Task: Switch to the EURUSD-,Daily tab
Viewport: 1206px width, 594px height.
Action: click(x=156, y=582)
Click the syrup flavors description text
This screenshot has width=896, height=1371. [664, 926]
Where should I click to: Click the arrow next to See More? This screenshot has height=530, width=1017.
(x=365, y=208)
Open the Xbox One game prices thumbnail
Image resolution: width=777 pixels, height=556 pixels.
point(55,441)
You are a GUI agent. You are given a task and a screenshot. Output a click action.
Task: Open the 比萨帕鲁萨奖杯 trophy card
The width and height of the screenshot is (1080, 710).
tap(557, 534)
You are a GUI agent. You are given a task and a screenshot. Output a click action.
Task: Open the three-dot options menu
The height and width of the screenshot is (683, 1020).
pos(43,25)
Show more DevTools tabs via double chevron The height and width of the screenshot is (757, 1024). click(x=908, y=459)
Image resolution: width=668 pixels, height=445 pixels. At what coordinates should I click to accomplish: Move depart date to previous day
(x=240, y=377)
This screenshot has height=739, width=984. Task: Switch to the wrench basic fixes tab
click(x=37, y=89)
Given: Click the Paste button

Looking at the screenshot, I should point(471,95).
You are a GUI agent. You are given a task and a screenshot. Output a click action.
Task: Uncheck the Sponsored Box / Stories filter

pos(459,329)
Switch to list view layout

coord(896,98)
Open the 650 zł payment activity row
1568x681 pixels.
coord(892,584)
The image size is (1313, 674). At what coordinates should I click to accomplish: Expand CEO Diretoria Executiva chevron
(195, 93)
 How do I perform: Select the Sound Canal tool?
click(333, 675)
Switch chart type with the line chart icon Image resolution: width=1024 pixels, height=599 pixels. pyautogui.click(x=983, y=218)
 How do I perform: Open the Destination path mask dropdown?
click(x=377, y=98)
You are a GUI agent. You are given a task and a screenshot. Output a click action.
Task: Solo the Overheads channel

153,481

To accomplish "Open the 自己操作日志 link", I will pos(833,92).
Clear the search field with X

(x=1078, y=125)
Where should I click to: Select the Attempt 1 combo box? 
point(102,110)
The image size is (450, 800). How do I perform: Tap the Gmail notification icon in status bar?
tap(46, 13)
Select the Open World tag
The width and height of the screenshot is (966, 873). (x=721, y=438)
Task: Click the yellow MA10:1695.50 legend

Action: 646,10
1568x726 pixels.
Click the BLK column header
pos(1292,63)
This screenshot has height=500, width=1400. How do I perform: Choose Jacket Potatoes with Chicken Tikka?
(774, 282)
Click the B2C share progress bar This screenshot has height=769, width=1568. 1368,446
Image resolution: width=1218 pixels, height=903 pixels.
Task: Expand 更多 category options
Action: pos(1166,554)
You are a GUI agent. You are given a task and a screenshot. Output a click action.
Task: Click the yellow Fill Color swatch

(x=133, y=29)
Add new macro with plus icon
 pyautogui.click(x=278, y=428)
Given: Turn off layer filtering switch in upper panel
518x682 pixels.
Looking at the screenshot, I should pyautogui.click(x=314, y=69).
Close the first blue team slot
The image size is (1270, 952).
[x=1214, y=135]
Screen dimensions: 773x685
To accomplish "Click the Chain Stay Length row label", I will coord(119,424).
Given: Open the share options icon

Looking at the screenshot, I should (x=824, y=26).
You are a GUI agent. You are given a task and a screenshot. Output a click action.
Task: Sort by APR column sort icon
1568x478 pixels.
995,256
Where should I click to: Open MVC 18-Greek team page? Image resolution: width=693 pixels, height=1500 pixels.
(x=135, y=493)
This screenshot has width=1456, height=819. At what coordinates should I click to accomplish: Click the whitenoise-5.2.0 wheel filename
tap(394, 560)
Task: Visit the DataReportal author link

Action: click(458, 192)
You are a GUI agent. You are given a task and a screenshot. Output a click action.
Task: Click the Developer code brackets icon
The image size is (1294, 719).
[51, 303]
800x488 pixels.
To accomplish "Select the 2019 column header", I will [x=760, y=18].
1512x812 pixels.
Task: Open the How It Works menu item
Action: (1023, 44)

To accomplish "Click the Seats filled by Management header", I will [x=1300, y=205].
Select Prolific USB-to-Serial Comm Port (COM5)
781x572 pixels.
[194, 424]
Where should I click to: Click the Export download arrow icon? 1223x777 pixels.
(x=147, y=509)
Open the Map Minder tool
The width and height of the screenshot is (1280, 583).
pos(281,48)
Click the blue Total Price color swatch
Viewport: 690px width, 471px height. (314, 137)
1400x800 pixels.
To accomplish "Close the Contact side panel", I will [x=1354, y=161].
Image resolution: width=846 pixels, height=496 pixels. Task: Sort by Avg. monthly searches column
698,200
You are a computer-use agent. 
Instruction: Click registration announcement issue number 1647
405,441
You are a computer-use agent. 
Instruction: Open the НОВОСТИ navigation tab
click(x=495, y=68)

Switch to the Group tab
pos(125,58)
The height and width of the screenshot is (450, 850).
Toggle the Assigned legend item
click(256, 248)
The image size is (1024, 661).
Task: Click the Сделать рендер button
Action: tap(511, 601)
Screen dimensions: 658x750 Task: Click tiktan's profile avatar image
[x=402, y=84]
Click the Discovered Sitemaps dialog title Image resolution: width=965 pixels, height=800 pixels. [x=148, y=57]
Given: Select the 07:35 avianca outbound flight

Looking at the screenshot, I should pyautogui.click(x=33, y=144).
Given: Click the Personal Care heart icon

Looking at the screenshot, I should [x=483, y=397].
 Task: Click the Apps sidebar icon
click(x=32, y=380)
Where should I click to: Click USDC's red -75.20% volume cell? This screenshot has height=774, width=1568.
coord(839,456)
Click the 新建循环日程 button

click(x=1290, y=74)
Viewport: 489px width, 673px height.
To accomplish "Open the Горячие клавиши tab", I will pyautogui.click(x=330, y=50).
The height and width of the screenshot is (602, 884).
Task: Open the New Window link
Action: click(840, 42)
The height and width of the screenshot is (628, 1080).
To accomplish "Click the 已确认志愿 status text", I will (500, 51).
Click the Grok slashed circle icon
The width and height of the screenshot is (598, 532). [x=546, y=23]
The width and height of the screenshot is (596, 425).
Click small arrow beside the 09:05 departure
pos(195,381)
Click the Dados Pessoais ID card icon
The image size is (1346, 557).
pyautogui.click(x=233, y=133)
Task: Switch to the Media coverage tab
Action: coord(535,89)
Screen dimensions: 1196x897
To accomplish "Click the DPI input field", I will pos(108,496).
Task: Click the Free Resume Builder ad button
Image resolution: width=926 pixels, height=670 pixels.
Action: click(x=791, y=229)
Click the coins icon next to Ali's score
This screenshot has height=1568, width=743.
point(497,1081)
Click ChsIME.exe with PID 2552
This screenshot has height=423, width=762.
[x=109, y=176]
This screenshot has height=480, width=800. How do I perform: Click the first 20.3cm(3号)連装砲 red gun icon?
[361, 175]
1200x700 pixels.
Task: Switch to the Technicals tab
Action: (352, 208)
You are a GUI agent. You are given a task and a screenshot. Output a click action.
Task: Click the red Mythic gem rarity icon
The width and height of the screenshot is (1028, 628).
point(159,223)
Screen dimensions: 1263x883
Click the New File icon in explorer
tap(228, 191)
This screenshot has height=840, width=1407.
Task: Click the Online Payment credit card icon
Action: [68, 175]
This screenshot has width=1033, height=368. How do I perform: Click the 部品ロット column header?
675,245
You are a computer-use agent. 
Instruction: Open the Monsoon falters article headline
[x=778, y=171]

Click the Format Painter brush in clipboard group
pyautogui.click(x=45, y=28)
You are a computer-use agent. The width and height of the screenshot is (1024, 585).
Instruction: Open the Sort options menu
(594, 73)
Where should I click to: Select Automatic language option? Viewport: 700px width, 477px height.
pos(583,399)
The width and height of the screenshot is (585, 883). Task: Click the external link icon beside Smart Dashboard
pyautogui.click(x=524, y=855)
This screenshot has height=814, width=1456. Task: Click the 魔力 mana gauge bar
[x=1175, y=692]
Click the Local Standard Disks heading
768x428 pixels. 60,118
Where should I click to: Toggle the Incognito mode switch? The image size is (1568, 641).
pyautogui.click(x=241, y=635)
* * * *
◆ TASK STATEMENT
Lines holding "panel" in the material above are to be reported.

◆ REPLY
Given: Turn off layer filtering switch in upper panel
To accomplish "Close the Contact side panel", I will [x=1354, y=161].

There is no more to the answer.